Brazil Considers Financial Tax on Bond Investments by Foreigners


Brazil Considers Financial Tax on Bond Investments by Foreigners


Originally published in the June 2 edition of World Tax Daily (Copyrights Tax Analysts)

The Brazilian government is considering reinstating the financial transactions tax (IOF) on foreign investments in Brazilian fixed-income bonds, according to recent Brazilian media reports.

The government has begun informal talks on restoring the IOF in an attempt to minimize the adverse effects of the large inflows of foreign capital into the country that made the Brazilian currency appreciate almost 10 percent vis-à-vis the U.S. dollar in May alone.

The government would most likely restore the 1.5 percent IOF on foreign investments in fixed-income bonds, which was reduced to zero in October 2008 in response to the international financial crisis. The government is specifically focusing on foreign investors in public bonds that pay, on average, 10.25 percent interest per year. The 1.5 percent IOF would then reach almost 15 percent of the income expected from investments in those bonds.

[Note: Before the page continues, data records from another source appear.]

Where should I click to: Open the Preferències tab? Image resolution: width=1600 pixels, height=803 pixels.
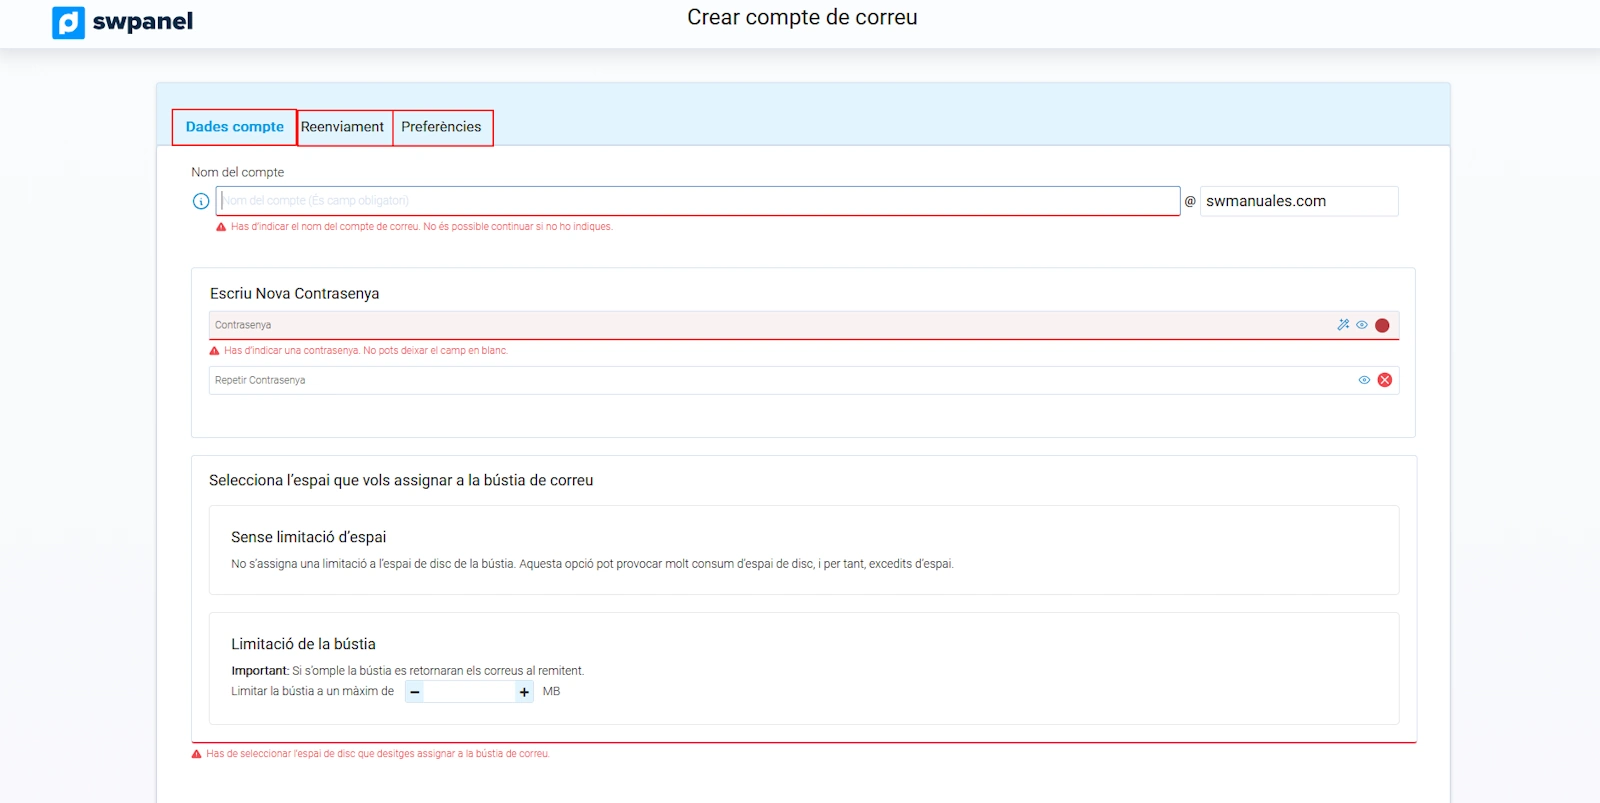pyautogui.click(x=441, y=127)
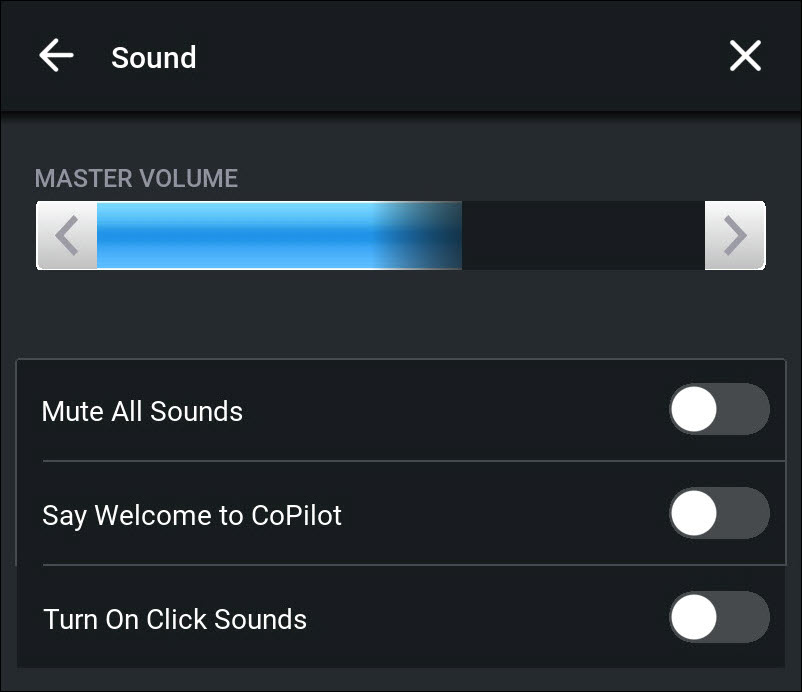This screenshot has width=802, height=692.
Task: Turn on the Click Sounds switch
Action: point(719,617)
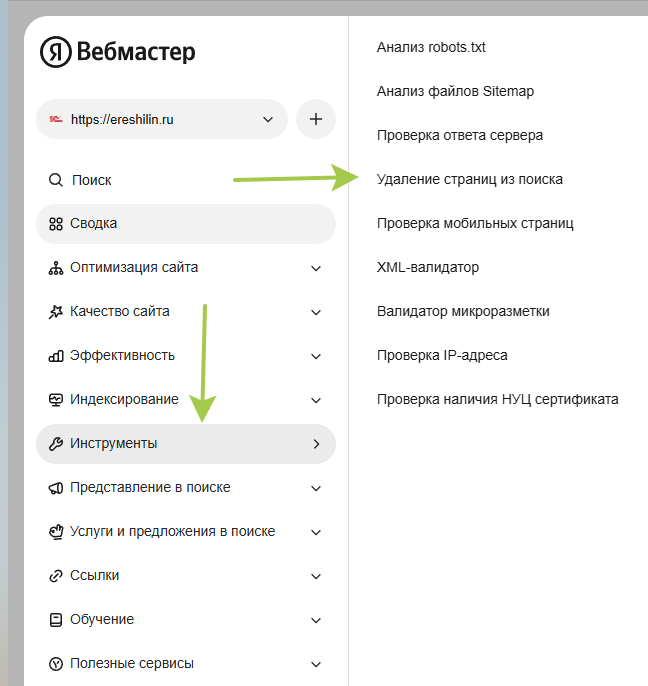The width and height of the screenshot is (648, 686).
Task: Select Анализ robots.txt tool
Action: (431, 47)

However, critics say restoring the IOF for bond investments by foreigners would do little to relieve the depreciation of the U.S. dollar as compared with the Brazilian real. In May alone, foreigners invested $811 million in Brazilian public bonds, significantly less than the $3 billion to $4 billion invested monthly in early 2008. Critics argue that most of the U.S. dollar appreciation is a consequence of direct (productive) foreign investments in Brazil rather than speculative capital aiming to profit from local high interest rates.

In October 2008, Brazilian companies had difficulty obtaining financing from international markets, which is usually less expensive than local financing. They then turned to local banks, and the inflow of foreign funds was drastically reduced to such a level that the U.S. dollar appreciated almost 50 percent between August and October 2008.

As international financial markets stabilized in recent months and became more accessible to Brazilian companies, they decided to replace expensive local financing with cheaper money raised abroad, which increased capital inflows into Brazil and depreciated the U.S. dollar exchange rate.

The government is not yet considering raising the IOF on other forms of international capital coming into Brazil. But if the U.S. dollar depreciates beyond BRL 2.00, other measures — such as other IOF rate increases —might be taken to try to stall the appreciation of Brazilian currency, which harms local exporters.